[THE EXERCISE]
Reproduce verbatim the stretch of the protocol excerpt below from "The honest limits" through "real work here.".

The protocol resolves the tension by splitting the job across three roles. The Requester is the agent runtime: it proposes a specific, canonicalized operation and holds no secret. The Authorizer is the user plus a hardware authenticator (WebAuthn / FIDO): they review the exact proposed operation and issue a fresh signed grant that is cryptographically bound to a hash of that operation, is single-use, and names the credential that may act. The Custodian holds the sealed secret, redeems the grant exactly once to perform the bounded action against the external service, and then zeroizes. Only the result flows back to the agent.
The consequence is the design’s whole point: reusable authority never crosses the requester boundary. Because each execution is covered by a fresh, user-signed grant bound to one canonical operation, properties like anti-substitution, operation binding and replay resistance hold by construction rather than by careful code review. Even a fully prompt-injected agent can at most propose an operation the user still has to witness and approve — it can never retrieve a credential to reuse later or elsewhere.
Why it matters
This targets the “access to private data” leg of the well-known lethal-trifecta risk directly, and it does so at the layer where most current mitigations do not operate. Instruction–data separators, tool-policy engines, sandboxes and guardrails all reason about what the agent is doing or where it does it; SUDP instead constrains what a secret can be used for at the boundary where the secret lives. The two approaches compose: a behavioral guardrail that fails still leaves an attacker bounded by the user-signed operation scope.
The honest limits are stated in the paper. SUDP gives storage confidentiality and key-epoch isolation under explicit sealing and erasure assumptions, but plaintext-level forward secrecy of the underlying secret still requires the environment to rotate and revoke it. It also assumes the external service accepts the custodian’s mediated call, and that the user actually reads the operation they approve — a canonicalized, human-reviewable operation descriptor is doing real work here.

[RECORDED INFORMATION]
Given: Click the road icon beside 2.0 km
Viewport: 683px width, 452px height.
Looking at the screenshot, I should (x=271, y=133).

[COMPLETED EXERCISE]
The honest limits are stated in the paper. SUDP gives storage confidentiality and key-epoch isolation under explicit sealing and erasure assumptions, but plaintext-level forward secrecy of the underlying secret still requires the environment to rotate and revoke it. It also assumes the external service accepts the custodian’s mediated call, and that the user actually reads the operation they approve — a canonicalized, human-reviewable operation descriptor is doing real work here.